[LangRef] Always allow getelementptr inbounds with zero offset

Currently, our GEP specification has a special case that makes gep inbounds (null, 0) legal. This patch proposes to expand this special case to all gep inbounds (ptr, 0), where ptr is no longer required to point to an allocated object. This was previously discussed in some detail at https://discourse.llvm.org/t/question-about-getelementptr-inbounds-with-offset-0/62533. The motivation for this change is twofold: * Rust relies on getelementptr inbounds with zero offset to be legal for arbitrary pointers to support zero-sized types.

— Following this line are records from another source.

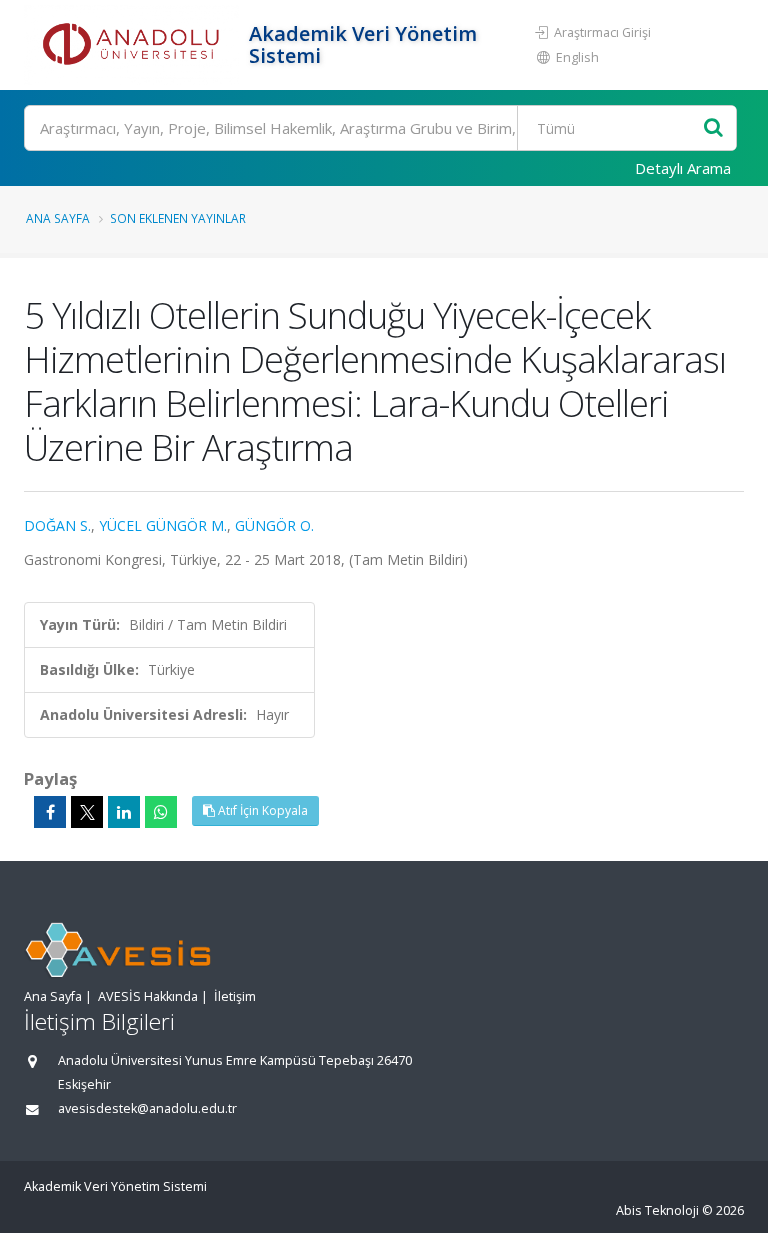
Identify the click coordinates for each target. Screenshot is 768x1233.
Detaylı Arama (683, 168)
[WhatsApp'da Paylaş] (161, 812)
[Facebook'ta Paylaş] (50, 812)
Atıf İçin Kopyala (261, 810)
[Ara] (713, 128)
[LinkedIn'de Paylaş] (124, 812)
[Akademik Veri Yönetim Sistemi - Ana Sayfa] (134, 45)
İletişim (235, 996)
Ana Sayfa (58, 218)
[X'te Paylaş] (87, 812)
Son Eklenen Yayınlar (178, 218)
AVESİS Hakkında (148, 996)
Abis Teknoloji (657, 1210)
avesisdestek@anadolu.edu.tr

The current rules are unclear on whether this is legal or not (saying that there is a zero-size "allocated object" at every address may be consistent with our current rules, but more clarity is desired here). * The current semantics require us to drop the inbounds flag when materializing zero-index GEPs, which is done by some InstCombine transforms. Preserving the inbounds flag can substantially improve optimization quality in some cases, as illustrated in D154055. As far as I know, the only analysis/transforms affected by this semantics change are: * A special-case for comparisons with null in CaptureTracking, which is fixed by D154054. As far as I can tell, that special case is not particularly valuable and should be recovered by other transforms. * Folding gep inbounds undef, idx to poison. We now need to fold to undef instead (D154215). Differential Revision: https://reviews.llvm.org/D154051
llvm · Jul 6, 2023 · 2de812f · 2de812f
1 parent 5b666cf
commit 2de812f
Showing 1 changed file with 9 additions and 6 deletions.
diff --git a/llvm/docs/LangRef.rst b/llvm/docs/LangRef.rst
@@ -10923,14 +10923,12 @@ for the given testcase is equivalent to:
       ret ptr %t5
     }
 
-If the ``inbounds`` keyword is present, the result value of the
-``getelementptr`` is a :ref:`poison value <poisonvalues>` if one of the
-following rules is violated:
+If the ``inbounds`` keyword is present, the result value of a
+``getelementptr`` with any non-zero indices is a
+:ref:`poison value <poisonvalues>` if one of the following rules is violated:
 
 *  The base pointer has an *in bounds* address of an allocated object, which
-   means that it points into an allocated object, or to its end. The only
-   *in bounds* address for a null pointer in the default address-space is the
-   null pointer itself.
+   means that it points into an allocated object, or to its end.
 *  If the type of an index is larger than the pointer index type, the
    truncation to the pointer index type preserves the signed value.
 *  The multiplication of an index by the type size does not wrap the pointer
@@ -10945,6 +10943,11 @@ following rules is violated:
 *  In cases where the base is a vector of pointers, the ``inbounds`` keyword
    applies to each of the computations element-wise.
 
+Note that ``getelementptr`` with all-zero indices is always considered to be
+``inbounds``, even if the base pointer does not point to an allocated object.
+As a corollary, the only pointer in bounds of the null pointer in the default
+address space is the null pointer itself.
+
 These rules are based on the assumption that no allocated object may cross
 the unsigned address space boundary, and no allocated object may be larger
 than half the pointer index type space.